Pixel coordinate grounding data
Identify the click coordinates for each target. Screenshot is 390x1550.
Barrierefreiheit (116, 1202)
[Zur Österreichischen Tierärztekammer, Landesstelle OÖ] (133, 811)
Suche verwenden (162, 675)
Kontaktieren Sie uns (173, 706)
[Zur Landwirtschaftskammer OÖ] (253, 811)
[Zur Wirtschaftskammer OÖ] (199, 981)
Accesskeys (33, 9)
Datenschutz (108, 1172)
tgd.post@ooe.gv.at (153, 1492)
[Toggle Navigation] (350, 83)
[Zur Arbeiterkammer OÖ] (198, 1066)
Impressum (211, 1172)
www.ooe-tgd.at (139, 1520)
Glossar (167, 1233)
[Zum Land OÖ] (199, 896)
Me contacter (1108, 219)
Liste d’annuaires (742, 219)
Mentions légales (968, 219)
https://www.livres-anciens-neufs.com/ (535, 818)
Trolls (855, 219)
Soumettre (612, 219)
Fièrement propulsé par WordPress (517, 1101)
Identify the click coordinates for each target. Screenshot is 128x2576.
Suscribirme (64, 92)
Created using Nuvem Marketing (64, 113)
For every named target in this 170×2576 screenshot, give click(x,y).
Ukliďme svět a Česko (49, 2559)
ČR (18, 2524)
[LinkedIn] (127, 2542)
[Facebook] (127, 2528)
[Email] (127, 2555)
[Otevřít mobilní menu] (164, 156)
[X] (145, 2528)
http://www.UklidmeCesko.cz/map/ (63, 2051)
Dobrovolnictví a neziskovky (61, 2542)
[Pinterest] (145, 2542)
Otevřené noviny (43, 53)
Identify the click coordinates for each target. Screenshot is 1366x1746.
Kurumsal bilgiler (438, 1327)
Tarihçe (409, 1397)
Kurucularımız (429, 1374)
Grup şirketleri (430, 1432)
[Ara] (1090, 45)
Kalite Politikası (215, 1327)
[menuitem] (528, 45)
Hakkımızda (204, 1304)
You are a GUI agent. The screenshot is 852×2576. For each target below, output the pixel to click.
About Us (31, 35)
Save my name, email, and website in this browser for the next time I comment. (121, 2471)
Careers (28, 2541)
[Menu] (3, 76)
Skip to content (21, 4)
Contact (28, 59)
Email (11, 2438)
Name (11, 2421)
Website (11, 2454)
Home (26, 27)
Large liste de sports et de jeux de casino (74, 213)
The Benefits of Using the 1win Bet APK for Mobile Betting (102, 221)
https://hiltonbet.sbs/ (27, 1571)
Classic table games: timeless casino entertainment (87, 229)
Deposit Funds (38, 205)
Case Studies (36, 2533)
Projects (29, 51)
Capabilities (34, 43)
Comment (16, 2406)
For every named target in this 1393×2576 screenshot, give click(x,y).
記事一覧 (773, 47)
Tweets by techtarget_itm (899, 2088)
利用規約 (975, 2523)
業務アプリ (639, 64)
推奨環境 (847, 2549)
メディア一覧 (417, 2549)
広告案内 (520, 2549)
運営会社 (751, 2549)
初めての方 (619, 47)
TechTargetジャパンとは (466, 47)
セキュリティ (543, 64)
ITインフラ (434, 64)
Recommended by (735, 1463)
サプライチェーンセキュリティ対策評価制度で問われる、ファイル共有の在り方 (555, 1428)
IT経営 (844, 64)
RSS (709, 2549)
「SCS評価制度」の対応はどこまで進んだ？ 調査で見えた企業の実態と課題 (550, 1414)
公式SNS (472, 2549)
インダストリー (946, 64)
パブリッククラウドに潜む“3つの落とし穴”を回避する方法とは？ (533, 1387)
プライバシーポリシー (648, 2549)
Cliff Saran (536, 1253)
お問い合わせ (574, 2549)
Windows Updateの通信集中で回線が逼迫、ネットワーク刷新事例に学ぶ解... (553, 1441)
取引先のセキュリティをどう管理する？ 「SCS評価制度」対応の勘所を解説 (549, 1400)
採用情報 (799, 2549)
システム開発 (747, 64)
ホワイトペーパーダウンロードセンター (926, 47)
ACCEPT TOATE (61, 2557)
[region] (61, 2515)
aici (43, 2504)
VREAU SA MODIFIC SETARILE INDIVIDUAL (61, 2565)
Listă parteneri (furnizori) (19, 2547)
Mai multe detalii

▸ WHAT YOU SHOULD DO: Quote every line of the data, word for word.

▸ OUTPUT OF THE EXERCISE:
Identify the click coordinates for each target. Screenshot is 390x1550.
Barrierefreiheit (116, 1202)
[Zur Österreichischen Tierärztekammer, Landesstelle OÖ] (133, 811)
Suche verwenden (162, 675)
Kontaktieren Sie uns (173, 706)
[Zur Landwirtschaftskammer OÖ] (253, 811)
[Zur Wirtschaftskammer OÖ] (199, 981)
Accesskeys (33, 9)
Datenschutz (108, 1172)
tgd.post@ooe.gv.at (153, 1492)
[Toggle Navigation] (350, 83)
[Zur Arbeiterkammer OÖ] (198, 1066)
Impressum (211, 1172)
www.ooe-tgd.at (139, 1520)
Glossar (167, 1233)
[Zum Land OÖ] (199, 896)
Me contacter (1108, 219)
Liste d’annuaires (742, 219)
Mentions légales (968, 219)
https://www.livres-anciens-neufs.com/ (535, 818)
Trolls (855, 219)
Soumettre (612, 219)
Fièrement propulsé par WordPress (517, 1101)
Identify the click coordinates for each target. Screenshot is 128x2576.
Suscribirme (64, 92)
Created using Nuvem Marketing (64, 113)
For every named target in this 170×2576 screenshot, give click(x,y).
Ukliďme svět a Česko (49, 2559)
ČR (18, 2524)
[LinkedIn] (127, 2542)
[Facebook] (127, 2528)
[Email] (127, 2555)
[Otevřít mobilní menu] (164, 156)
[X] (145, 2528)
http://www.UklidmeCesko.cz/map/ (63, 2051)
Dobrovolnictví a neziskovky (61, 2542)
[Pinterest] (145, 2542)
Otevřené noviny (43, 53)
Identify the click coordinates for each target. Screenshot is 1366x1746.
Kurumsal bilgiler (438, 1327)
Tarihçe (409, 1397)
Kurucularımız (429, 1374)
Grup şirketleri (430, 1432)
[Ara] (1090, 45)
Kalite Politikası (215, 1327)
[menuitem] (528, 45)
Hakkımızda (204, 1304)
You are a GUI agent. The screenshot is 852×2576. For each target below, output the pixel to click.
About Us (31, 35)
Save my name, email, and website in this browser for the next time I comment. (121, 2471)
Careers (28, 2541)
[Menu] (3, 76)
Skip to content (21, 4)
Contact (28, 59)
Email (11, 2438)
Name (11, 2421)
Website (11, 2454)
Home (26, 27)
Large liste de sports et de jeux de casino (74, 213)
The Benefits of Using the 1win Bet APK for Mobile Betting (102, 221)
https://hiltonbet.sbs/ (27, 1571)
Classic table games: timeless casino entertainment (87, 229)
Deposit Funds (38, 205)
Case Studies (36, 2533)
Projects (29, 51)
Capabilities (34, 43)
Comment (16, 2406)
For every named target in this 1393×2576 screenshot, give click(x,y).
記事一覧 (773, 47)
Tweets by techtarget_itm (899, 2088)
利用規約 (975, 2523)
業務アプリ (639, 64)
推奨環境 (847, 2549)
メディア一覧 (417, 2549)
広告案内 (520, 2549)
運営会社 (751, 2549)
初めての方 (619, 47)
TechTargetジャパンとは (466, 47)
セキュリティ (543, 64)
ITインフラ (434, 64)
Recommended by (735, 1463)
サプライチェーンセキュリティ対策評価制度で問われる、ファイル共有の在り方 (555, 1428)
IT経営 (844, 64)
RSS (709, 2549)
「SCS評価制度」の対応はどこまで進んだ？ 調査で見えた企業の実態と課題 (550, 1414)
公式SNS (472, 2549)
インダストリー (946, 64)
パブリッククラウドに潜む“3つの落とし穴”を回避する方法とは？ (533, 1387)
プライバシーポリシー (648, 2549)
Cliff Saran (536, 1253)
お問い合わせ (574, 2549)
Windows Updateの通信集中で回線が逼迫、ネットワーク刷新事例に学ぶ解... (553, 1441)
取引先のセキュリティをどう管理する？ 「SCS評価制度」対応の勘所を解説 (549, 1400)
採用情報 (799, 2549)
システム開発 (747, 64)
ホワイトペーパーダウンロードセンター (926, 47)
ACCEPT TOATE (61, 2557)
[region] (61, 2515)
aici (43, 2504)
VREAU SA MODIFIC SETARILE INDIVIDUAL (61, 2565)
Listă parteneri (furnizori) (19, 2547)
Mai multe detalii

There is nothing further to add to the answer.